Nanoki remarqua qu’elle s’était changé. Avec des vêtements différents. Elle pencha la tête sur le côté et plissa les yeux. Comme une illumination, elle comprit de quoi il s’agissait. Anaïs avait échangé sa veste jaune moutarde contre une des vestes de Timéo qui devait être deux fois plus longue.

Après avoir mis la table, Nanoki posa une main sur son épaule. Anaïs frémit mais ne bougea pas. La karatéka n’insista pas et s’assit à sa place habituelle. Sa place habituelle… Elle avait déjà ses habitudes ici… Cette pensée la fit frissonner.

Est-ce que je vais finir par craquer comme Lou ? Est-ce que je vais finir par tuer quelqu’un ? Est-ce que j’en aurais le courage ? Est-ce que…

— Nanoki ? Arrête de rêvasser, t’es pire que moi ! Ça t’as pas suffit de dormir tout à l’heure ?

Cette dernière se redressa aussitôt, comme si elle venait de se réveiller. Elle dut faire une tête étrange durant une seconde, car Daphné la dévisageait, un sourcil haussé. La karatéka se reprit et avala son repas.

Curieuse, elle ne put s’empêcher de jeter des coups d'œil à Anaïs qui jouer avec sa fourchette, traçant des cercles invisibles sur une partie de son assiette qu’elle avait dégagée.

— Tu penses à Anaïs ? la questionna Gaël.

Nanoki sursauta. Elle n’avait même pas prêté attention à la présence du photographe et l’avait oublié.

— Je me dis que ça a déjà été dur pour nous, mais elle… C’est pas juste le choc de voir une exécution aussi affreuse… Timéo était son frère. Je n’ai ni frère, ni soeur, mais je serais prête à vendre mon âme au diable pour sauver ma meilleure amie, alors…

Nanoki tenta de visualiser le visage de sa meilleure amie. Encore une fois, un échec. Elle se concentra pour retrouver au moins son prénom ou son nom. Sans succès, une fois de plus.

— Je me demande ce que ça fait d’avoir un frère ou une sœur… fit Daphné, la mâchoire sur la paume de sa main.

— Toi aussi, tu es fille unique ? demanda Gaël, plus comme une affirmation.

— Je ne sais pas… Je suis orpheline depuis ma naissance et je n’ai jamais su si j’ai été abandonné par mes parents ou s’il leur était arrivé quelque chose.

— Les frères et sœurs vont ensemble à l’orphelinat, non ? Donc, tu le saurais, en théorie ?

— S’ils sont morts, oui. Mais s’ils m’ont eu trop jeune et que des années plus tard ils ont eu un autre enfant, ou quelque chose du genre… je ne peux pas le savoir…

Daphné parlait d’une voix morne, mais aucune tristesse n’en découlait. Elle fichait de connaitre ses parents, de savoir s’ils étaient vivants ou non. Nanoki, elle, le vivait très mal. Sûrement parce qu’elle n’était orpheline que depuis quelques mois. Elle enviait la force de la rêveuse.

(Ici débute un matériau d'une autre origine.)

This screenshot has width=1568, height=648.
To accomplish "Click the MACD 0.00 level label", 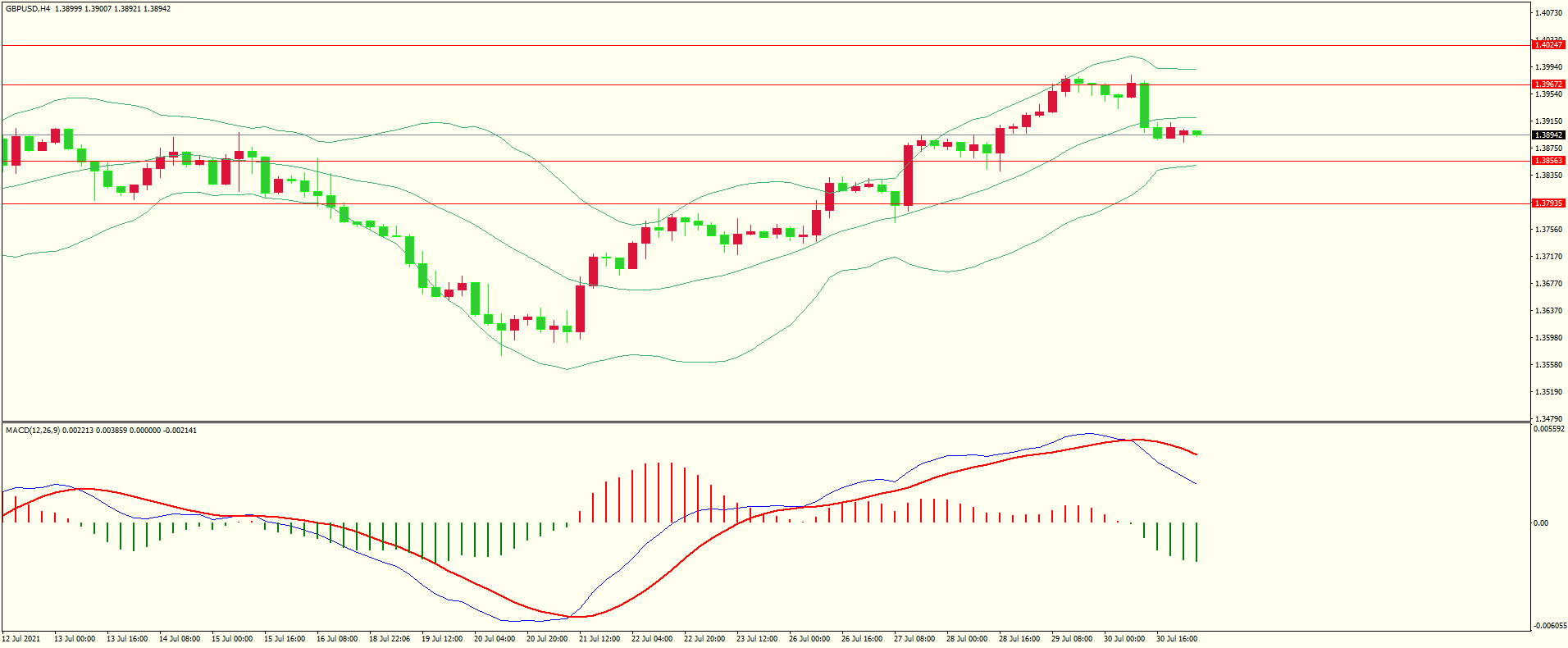I will 1541,523.
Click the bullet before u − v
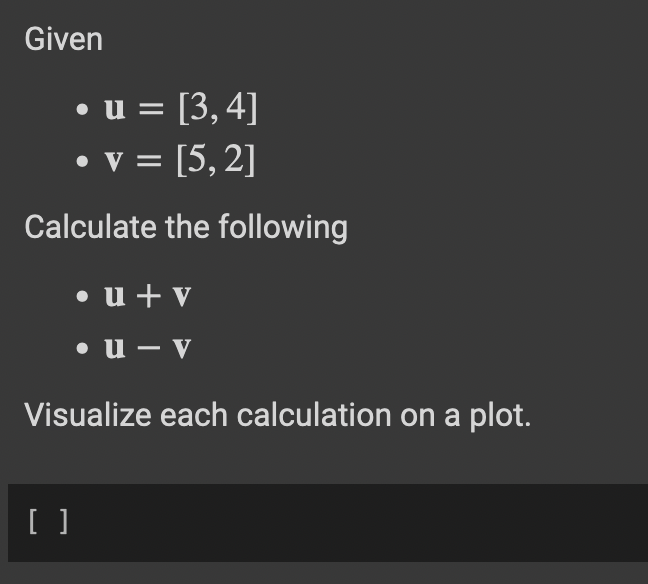Image resolution: width=648 pixels, height=584 pixels. pyautogui.click(x=83, y=348)
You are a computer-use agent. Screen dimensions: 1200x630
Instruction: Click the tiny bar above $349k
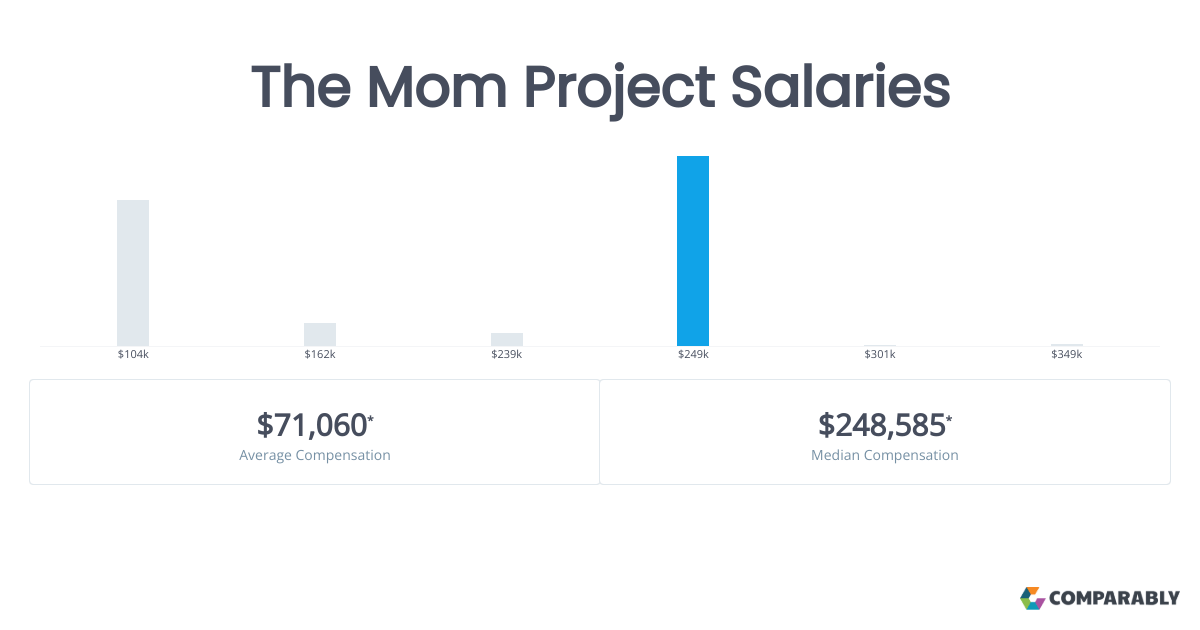click(1067, 345)
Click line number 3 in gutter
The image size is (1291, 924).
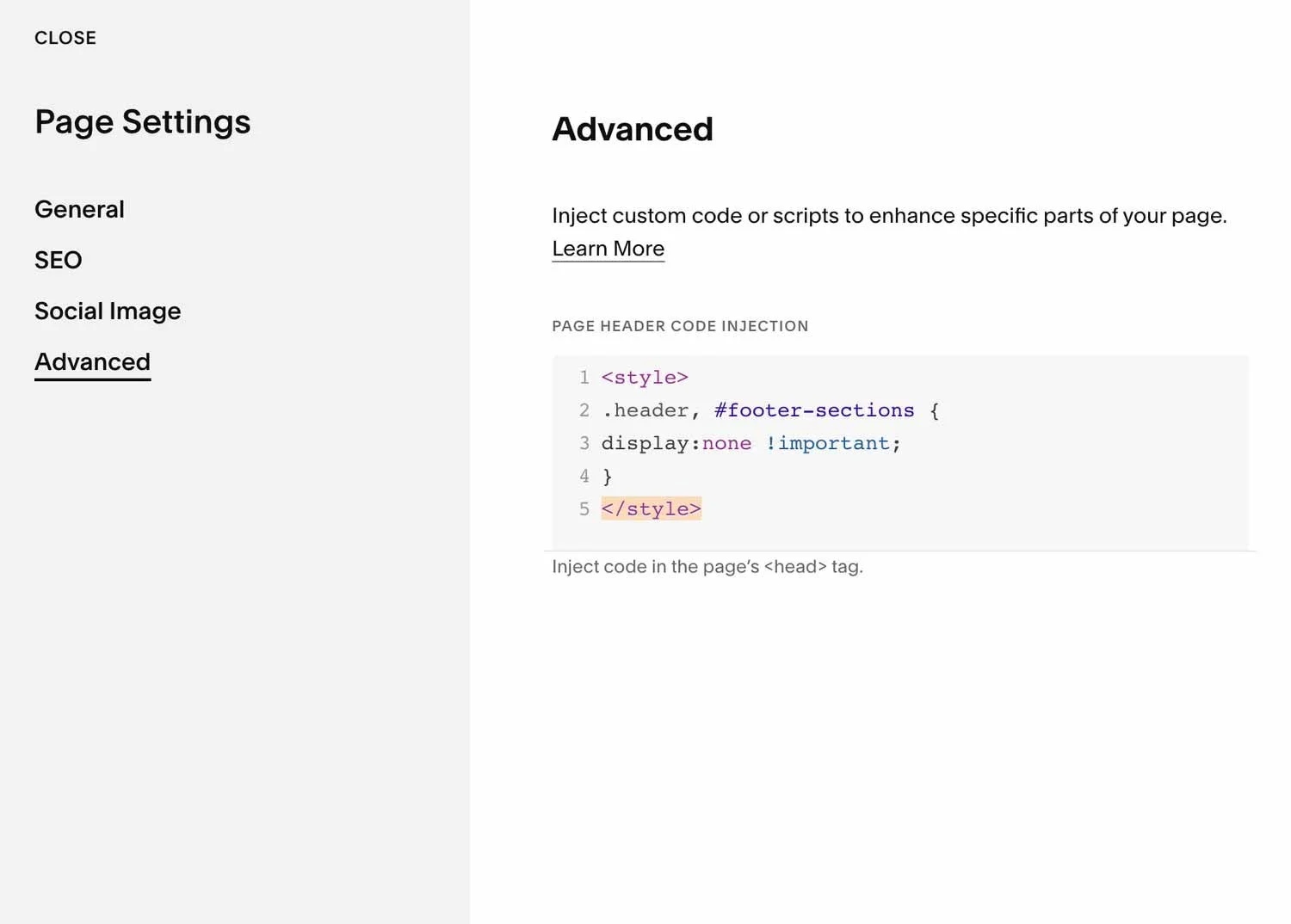click(x=584, y=443)
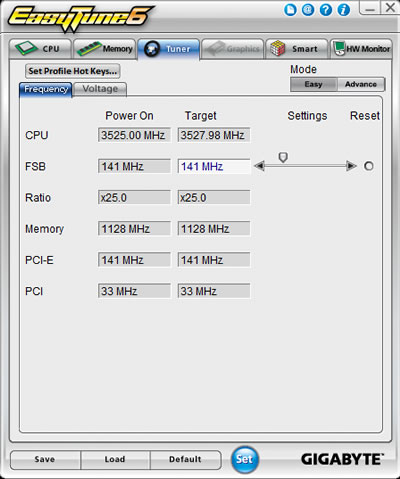Viewport: 400px width, 479px height.
Task: Click the Graphics tab
Action: pyautogui.click(x=233, y=49)
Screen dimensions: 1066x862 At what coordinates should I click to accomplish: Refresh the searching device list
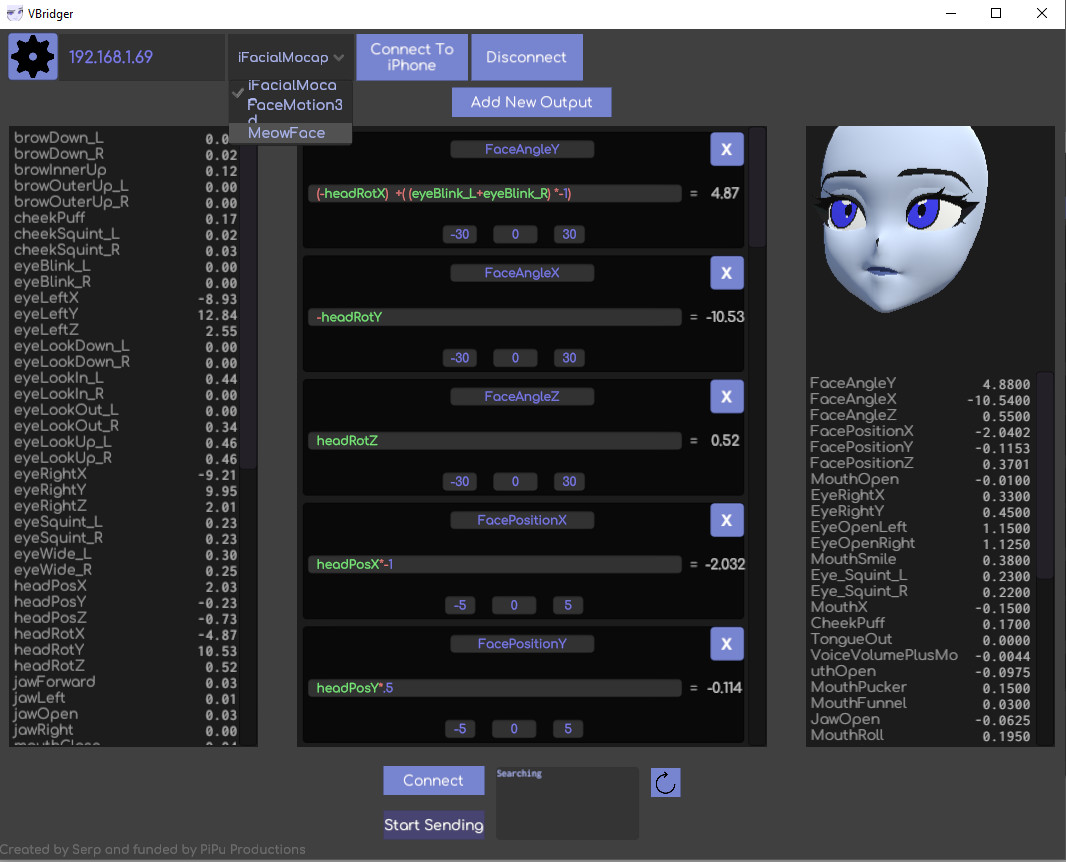point(665,782)
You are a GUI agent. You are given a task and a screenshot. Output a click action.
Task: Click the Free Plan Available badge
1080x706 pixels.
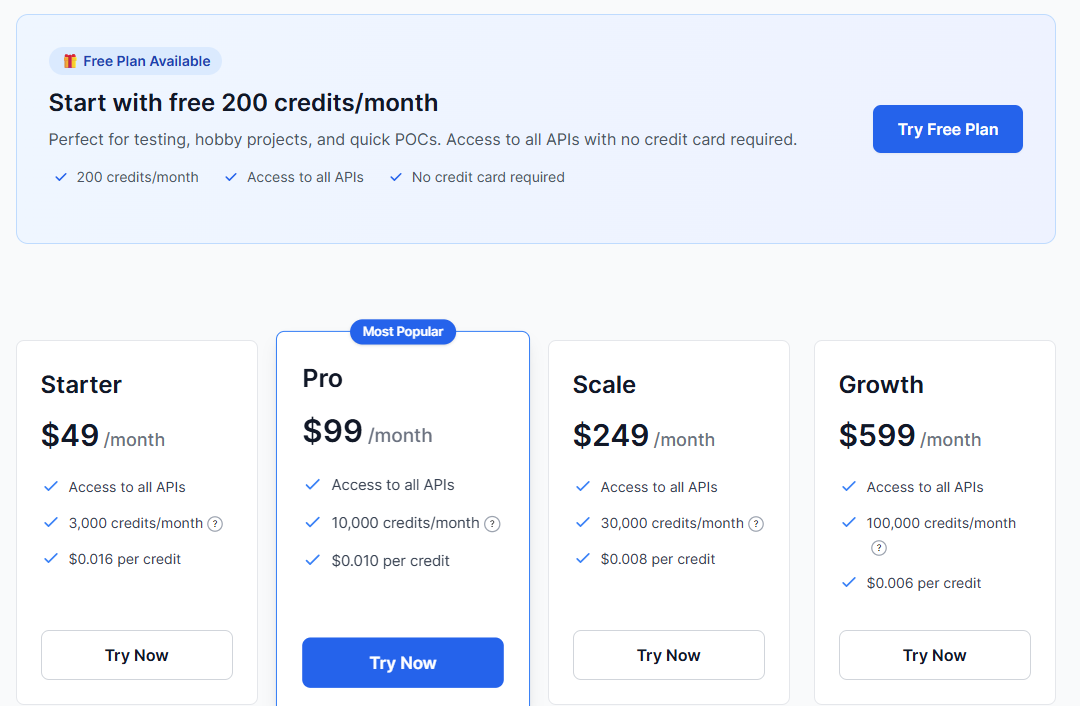[x=135, y=61]
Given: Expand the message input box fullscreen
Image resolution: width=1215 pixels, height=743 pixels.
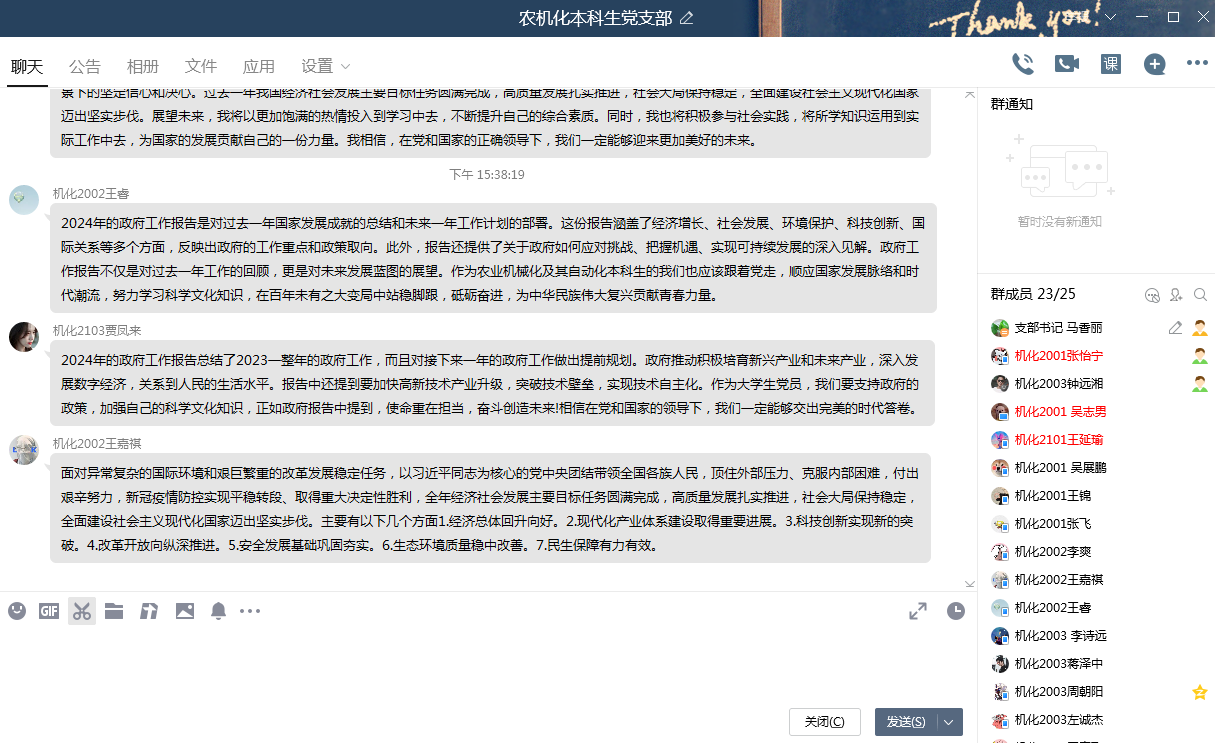Looking at the screenshot, I should click(918, 610).
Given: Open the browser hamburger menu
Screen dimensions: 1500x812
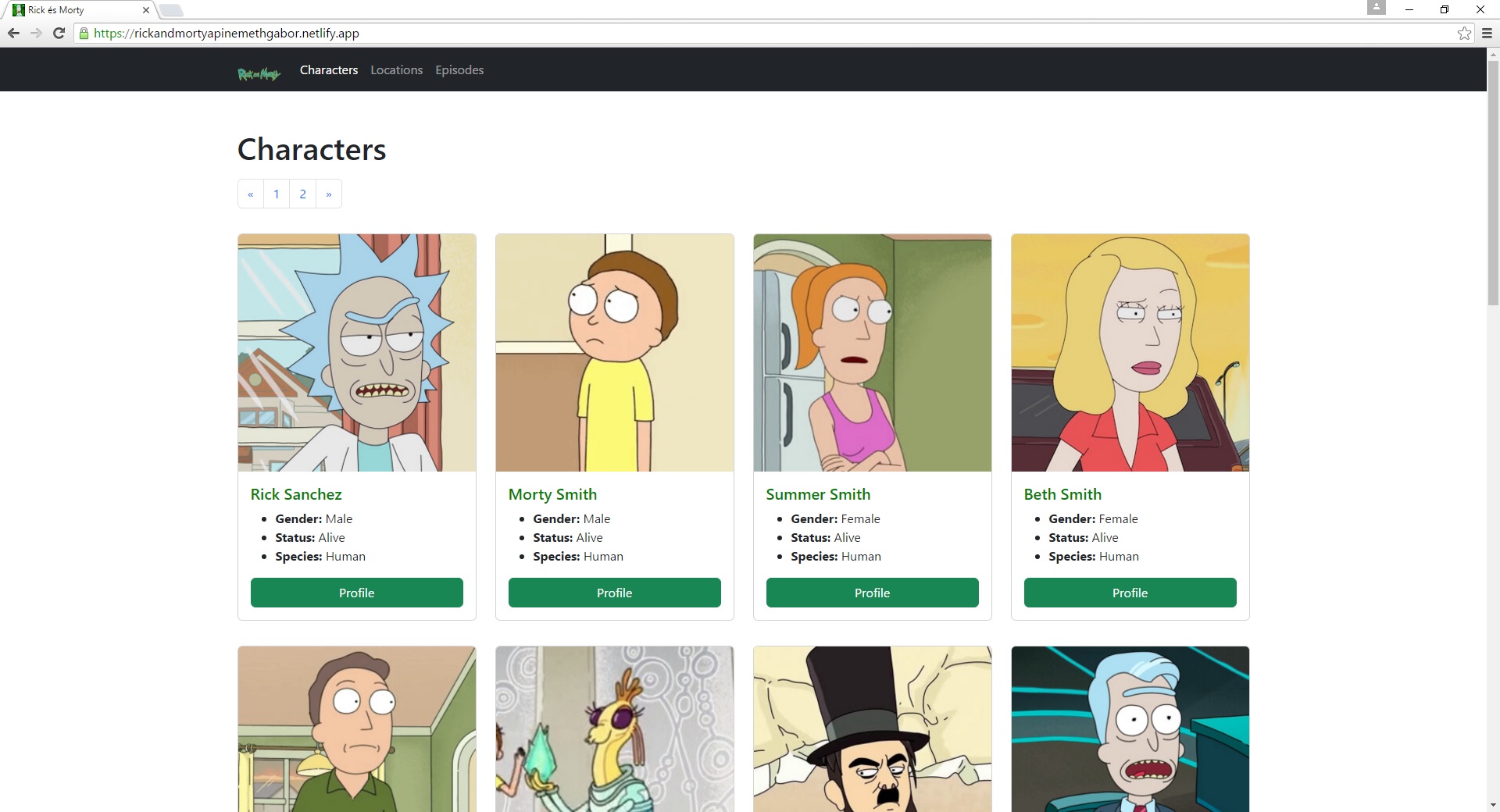Looking at the screenshot, I should click(x=1487, y=33).
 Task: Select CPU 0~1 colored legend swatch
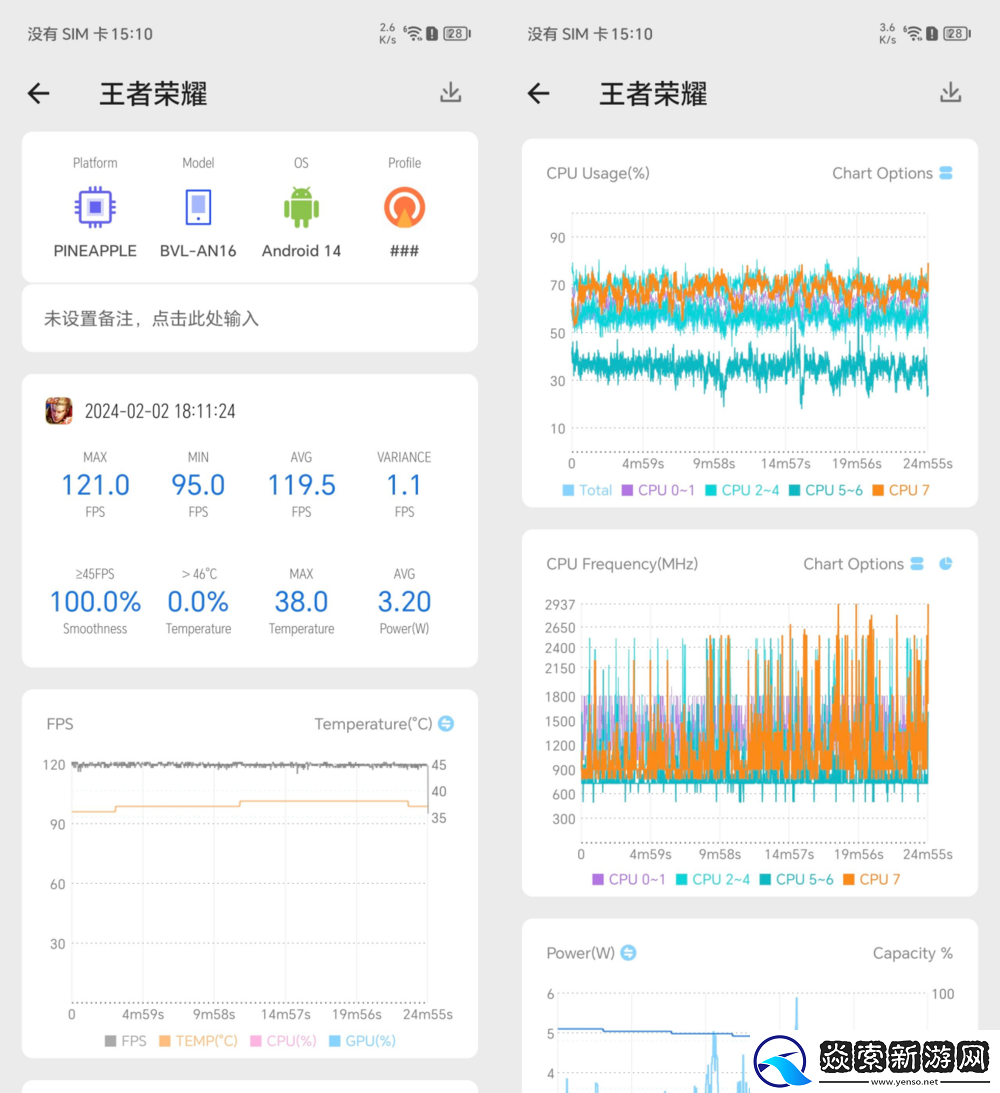629,490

— Est-ce que tu as quelqu’un qui t’attends dehors ?

Daphné lui jeta un regard indescriptible. Nanoki se demanda si elle posait trop de questions trop personnelles et si à cause de ce trop, la rêveuse ne répondrait pas.

— Peut-être…

Nanoki attendit une suite, mais comprit rapidement qu’elle ne viendrait pas.